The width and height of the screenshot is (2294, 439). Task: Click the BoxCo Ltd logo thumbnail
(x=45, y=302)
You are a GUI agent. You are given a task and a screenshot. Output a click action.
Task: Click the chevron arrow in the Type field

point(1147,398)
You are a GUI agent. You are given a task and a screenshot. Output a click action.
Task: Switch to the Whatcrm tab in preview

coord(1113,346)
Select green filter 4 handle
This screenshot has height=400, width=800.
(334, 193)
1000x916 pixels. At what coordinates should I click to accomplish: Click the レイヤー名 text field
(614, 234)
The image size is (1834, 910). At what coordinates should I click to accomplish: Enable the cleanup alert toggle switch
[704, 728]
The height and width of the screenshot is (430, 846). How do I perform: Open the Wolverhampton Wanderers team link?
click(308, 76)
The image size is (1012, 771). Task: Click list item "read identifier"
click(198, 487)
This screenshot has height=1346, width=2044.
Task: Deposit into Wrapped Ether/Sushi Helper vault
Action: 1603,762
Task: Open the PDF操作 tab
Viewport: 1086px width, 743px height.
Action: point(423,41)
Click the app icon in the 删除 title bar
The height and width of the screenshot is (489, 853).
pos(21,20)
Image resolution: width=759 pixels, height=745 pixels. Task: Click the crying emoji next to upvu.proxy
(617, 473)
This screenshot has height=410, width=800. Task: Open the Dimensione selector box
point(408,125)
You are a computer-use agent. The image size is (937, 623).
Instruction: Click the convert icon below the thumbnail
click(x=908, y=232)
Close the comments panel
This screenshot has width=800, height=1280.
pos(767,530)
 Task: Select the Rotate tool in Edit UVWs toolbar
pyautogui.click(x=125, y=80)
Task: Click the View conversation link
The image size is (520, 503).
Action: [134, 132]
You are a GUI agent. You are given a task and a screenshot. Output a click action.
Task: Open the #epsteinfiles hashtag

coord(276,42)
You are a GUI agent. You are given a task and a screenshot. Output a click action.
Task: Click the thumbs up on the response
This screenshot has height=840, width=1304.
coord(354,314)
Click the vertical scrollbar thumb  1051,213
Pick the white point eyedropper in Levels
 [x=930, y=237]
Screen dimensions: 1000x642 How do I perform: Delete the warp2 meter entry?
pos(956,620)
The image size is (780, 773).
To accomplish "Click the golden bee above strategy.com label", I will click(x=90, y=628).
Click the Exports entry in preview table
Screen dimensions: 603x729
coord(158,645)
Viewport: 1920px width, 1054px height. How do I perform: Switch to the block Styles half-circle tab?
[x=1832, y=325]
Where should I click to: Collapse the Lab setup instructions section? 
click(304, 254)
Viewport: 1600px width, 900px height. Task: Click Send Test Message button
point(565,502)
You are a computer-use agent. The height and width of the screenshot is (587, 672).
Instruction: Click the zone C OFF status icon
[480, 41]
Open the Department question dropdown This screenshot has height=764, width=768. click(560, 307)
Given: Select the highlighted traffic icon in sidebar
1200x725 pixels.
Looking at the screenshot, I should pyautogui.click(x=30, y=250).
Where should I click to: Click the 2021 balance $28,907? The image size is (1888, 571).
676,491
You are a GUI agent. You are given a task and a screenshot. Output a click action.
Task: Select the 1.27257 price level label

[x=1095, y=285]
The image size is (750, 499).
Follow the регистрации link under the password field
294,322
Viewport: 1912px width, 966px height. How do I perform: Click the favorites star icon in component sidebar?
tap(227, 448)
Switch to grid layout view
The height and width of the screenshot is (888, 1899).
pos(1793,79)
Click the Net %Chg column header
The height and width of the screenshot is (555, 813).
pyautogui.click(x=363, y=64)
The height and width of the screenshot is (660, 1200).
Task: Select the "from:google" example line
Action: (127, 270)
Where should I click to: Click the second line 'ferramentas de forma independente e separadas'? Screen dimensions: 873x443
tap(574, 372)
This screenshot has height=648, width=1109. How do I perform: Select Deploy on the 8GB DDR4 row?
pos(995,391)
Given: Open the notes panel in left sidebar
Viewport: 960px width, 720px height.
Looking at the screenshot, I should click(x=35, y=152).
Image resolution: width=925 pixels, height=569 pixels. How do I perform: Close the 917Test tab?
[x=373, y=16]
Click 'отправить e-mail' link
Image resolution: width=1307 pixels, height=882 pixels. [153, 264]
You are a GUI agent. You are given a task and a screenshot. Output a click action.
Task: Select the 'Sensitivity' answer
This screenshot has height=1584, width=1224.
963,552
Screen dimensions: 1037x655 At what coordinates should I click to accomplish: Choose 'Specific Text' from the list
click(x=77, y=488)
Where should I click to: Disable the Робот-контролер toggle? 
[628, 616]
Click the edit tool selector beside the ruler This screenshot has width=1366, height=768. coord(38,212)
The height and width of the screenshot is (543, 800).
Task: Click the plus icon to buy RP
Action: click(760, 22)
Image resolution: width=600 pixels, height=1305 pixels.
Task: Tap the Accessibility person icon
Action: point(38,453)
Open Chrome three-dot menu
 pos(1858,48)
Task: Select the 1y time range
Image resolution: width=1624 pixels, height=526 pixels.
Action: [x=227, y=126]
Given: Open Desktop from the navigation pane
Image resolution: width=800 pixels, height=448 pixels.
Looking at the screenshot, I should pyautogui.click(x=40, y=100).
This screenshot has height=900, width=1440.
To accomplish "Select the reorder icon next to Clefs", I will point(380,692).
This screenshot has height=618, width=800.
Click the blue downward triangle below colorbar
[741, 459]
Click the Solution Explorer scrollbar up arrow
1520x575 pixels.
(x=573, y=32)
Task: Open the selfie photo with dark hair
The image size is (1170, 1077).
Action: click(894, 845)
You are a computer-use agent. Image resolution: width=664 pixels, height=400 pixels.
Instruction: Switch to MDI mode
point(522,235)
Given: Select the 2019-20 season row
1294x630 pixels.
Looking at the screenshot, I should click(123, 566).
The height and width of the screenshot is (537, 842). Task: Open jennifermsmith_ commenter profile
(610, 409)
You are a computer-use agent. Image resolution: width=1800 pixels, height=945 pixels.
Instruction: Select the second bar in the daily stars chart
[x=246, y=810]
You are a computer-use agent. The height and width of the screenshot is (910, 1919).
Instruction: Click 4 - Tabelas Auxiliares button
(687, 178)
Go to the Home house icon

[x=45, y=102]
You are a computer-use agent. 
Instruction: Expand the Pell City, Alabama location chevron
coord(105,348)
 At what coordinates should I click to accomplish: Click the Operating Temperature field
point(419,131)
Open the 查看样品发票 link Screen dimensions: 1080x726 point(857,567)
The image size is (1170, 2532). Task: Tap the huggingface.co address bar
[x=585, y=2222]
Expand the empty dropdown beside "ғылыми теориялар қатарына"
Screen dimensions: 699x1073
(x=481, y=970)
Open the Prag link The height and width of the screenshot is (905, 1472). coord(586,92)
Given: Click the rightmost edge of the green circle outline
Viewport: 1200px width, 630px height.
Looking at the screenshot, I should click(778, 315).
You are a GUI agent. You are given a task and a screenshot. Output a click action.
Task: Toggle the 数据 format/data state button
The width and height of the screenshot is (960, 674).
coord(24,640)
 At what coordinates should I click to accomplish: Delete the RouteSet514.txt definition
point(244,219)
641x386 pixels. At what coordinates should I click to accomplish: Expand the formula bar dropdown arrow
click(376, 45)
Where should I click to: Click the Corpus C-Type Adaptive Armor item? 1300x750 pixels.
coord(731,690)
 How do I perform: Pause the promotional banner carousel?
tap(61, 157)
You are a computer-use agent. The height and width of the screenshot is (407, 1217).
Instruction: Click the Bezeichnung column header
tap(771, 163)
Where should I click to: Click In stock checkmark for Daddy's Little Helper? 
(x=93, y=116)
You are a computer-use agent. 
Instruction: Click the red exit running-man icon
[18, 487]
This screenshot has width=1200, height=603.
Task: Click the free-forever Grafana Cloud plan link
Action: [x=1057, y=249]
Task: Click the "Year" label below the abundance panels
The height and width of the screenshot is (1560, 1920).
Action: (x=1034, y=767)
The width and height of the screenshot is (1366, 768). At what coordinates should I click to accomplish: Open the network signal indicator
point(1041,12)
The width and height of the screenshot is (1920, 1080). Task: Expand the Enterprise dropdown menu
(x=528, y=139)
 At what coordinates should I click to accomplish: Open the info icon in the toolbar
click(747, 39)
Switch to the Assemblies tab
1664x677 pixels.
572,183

> **YOUR OBJECTIVE**: Return only the exact lines from the opening of the records through the line that contains "Close the comments panel", both included.

> **WRITTEN RESPONSE**:
The width and height of the screenshot is (2294, 439). Task: Click the BoxCo Ltd logo thumbnail
(x=45, y=302)
You are a GUI agent. You are given a task and a screenshot. Output a click action.
Task: Click the chevron arrow in the Type field

point(1147,398)
You are a GUI agent. You are given a task and a screenshot. Output a click action.
Task: Switch to the Whatcrm tab in preview

coord(1113,346)
Select green filter 4 handle
This screenshot has height=400, width=800.
(334, 193)
1000x916 pixels. At what coordinates should I click to accomplish: Click the レイヤー名 text field
(614, 234)
The image size is (1834, 910). At what coordinates should I click to accomplish: Enable the cleanup alert toggle switch
[704, 728]
The height and width of the screenshot is (430, 846). How do I perform: Open the Wolverhampton Wanderers team link?
click(308, 76)
The image size is (1012, 771). Task: Click list item "read identifier"
click(198, 487)
This screenshot has height=1346, width=2044.
Task: Deposit into Wrapped Ether/Sushi Helper vault
Action: 1603,762
Task: Open the PDF操作 tab
Viewport: 1086px width, 743px height.
Action: point(423,41)
Click the app icon in the 删除 title bar
The height and width of the screenshot is (489, 853).
pos(21,20)
Image resolution: width=759 pixels, height=745 pixels. Task: Click the crying emoji next to upvu.proxy
(617, 473)
This screenshot has height=410, width=800. Task: Open the Dimensione selector box
point(408,125)
You are a computer-use agent. The image size is (937, 623).
Instruction: Click the convert icon below the thumbnail
click(x=908, y=232)
Close the comments panel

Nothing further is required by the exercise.